- _Aim_
Rewrite each of the entries below with "Profile" replaced by "Account", leaving everything else unchanged.

- _Dataset_
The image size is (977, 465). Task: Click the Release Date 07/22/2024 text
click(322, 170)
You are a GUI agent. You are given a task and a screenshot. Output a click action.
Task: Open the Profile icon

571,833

- _Output of the task_
The image size is (977, 465). Task: Click the Release Date 07/22/2024 text
click(322, 170)
You are a GUI agent. You are given a task and a screenshot. Output a click action.
Task: Open the Account icon

571,833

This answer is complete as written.